Madison shows first draft for new Bus Rapid Transit line

If the bus is your normal way to get around, a new bus rapid transit system could get you there 25 to 40 percent faster.

At least, that’s the plan.

Achieving the goal depends “on what kind of investment we make in the corridor to speed up the buses,” said David Trowbridge, the principal transportation planner for the city of Madison. “And that’s a big part of bus rapid transit, is ‘rapid.'”

To do that, the buses would make fewer stops and get special signals at lights.

Tonight @CityofMadison is going over its first draft of a Bus Rapid Transit route. Here’s what they have for the EAST side —

— Amy Reid (@amyreidreports) May 14, 2019

New BRT-only lanes would start at East Towne Mall, come down East Washington Avenue and hit Madison College before getting downtown.

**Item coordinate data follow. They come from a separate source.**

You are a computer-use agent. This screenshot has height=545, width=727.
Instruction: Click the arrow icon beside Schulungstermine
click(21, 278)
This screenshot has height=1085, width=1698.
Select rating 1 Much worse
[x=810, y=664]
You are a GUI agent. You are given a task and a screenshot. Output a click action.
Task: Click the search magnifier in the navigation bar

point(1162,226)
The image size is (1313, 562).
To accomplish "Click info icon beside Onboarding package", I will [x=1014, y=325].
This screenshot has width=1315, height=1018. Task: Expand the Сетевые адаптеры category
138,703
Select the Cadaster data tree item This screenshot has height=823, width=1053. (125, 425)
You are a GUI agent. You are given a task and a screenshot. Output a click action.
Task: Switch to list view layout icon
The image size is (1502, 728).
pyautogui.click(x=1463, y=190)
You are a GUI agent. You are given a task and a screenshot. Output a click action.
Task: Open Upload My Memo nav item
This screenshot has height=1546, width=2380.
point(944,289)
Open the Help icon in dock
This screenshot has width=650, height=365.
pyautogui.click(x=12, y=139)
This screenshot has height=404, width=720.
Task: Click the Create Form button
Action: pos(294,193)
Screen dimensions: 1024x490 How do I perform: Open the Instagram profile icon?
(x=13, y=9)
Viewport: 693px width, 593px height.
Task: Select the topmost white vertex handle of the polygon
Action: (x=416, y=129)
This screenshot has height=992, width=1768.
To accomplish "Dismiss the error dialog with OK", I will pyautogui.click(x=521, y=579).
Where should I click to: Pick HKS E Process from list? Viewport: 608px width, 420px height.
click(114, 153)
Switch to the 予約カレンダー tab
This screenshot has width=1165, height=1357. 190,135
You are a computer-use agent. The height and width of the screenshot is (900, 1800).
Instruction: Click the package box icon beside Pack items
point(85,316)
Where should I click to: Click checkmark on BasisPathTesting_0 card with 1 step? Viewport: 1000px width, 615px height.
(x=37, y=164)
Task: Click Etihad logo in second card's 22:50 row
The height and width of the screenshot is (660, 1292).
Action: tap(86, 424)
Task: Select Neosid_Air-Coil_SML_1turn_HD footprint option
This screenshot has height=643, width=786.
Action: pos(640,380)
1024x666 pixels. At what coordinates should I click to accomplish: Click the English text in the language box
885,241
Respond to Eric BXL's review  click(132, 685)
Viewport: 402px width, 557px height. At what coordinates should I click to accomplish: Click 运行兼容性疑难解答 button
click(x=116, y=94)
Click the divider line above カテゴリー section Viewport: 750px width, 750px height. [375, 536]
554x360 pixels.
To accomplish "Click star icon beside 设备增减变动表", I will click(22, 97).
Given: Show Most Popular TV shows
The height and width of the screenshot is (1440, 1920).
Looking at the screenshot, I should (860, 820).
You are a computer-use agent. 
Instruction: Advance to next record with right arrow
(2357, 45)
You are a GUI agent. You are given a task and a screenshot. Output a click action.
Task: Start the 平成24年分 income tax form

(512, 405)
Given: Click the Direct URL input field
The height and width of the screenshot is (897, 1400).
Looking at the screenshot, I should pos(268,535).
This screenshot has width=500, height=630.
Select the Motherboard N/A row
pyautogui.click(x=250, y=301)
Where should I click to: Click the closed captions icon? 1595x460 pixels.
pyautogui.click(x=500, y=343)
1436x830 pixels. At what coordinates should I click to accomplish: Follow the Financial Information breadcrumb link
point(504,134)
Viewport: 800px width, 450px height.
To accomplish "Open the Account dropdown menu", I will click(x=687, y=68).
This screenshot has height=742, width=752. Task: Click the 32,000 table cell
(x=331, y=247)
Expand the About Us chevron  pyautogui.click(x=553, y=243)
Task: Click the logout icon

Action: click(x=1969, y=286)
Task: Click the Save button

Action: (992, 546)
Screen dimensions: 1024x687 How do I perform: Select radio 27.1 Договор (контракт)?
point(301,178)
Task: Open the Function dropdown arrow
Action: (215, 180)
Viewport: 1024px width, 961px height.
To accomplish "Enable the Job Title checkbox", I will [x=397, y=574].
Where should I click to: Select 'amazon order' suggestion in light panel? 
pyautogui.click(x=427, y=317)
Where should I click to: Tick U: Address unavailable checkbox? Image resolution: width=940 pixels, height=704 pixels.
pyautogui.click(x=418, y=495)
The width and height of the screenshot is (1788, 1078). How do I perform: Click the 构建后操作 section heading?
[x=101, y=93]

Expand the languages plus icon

Then, the city isn’t sure which way the buses will take around the Capitol — either the square, or one of the other roads around it.

University Avenue will take you to the west side, where the route weaves down Segoe Road, Sheboygan Avenue and Whitney Way.

The rapid transit route would end either on Mineral Point Road or Odana Road, ideally right around the West Towne Mall.

“Ultimately we’d like to get all the way from West Towne to East Towne,” Trowbridge said. “Not sure if the budget would be able to accommodate that, but certainly we have an idea of where we’d like the buses to go, where we probably don’t have the ability to add a special lane, for example, for the buses, so we just want to hear what the public thinks about these early proposals.”

Trowbridge and others did that at a meeting Tuesday, going over their thoughts for the $50-$100-million project they hope to get federal funding to help back.

The rest of the money will come from the city, meaning taxpayers and Common Council, but the one who oversees both is already on board.

“I’m really excited about the prospect of having bus rapid transit here in Madison,” Mayor Satya Rhodes-Conway said. “Like, I don’t think I can articulate to you how excited I am.”

The city hopes to make these buses 100 percent electric, and officials want them to run every 10 to 15 minutes and on nights and weekends.

Though plans are in the works now, the system likely won’t begin until 2024.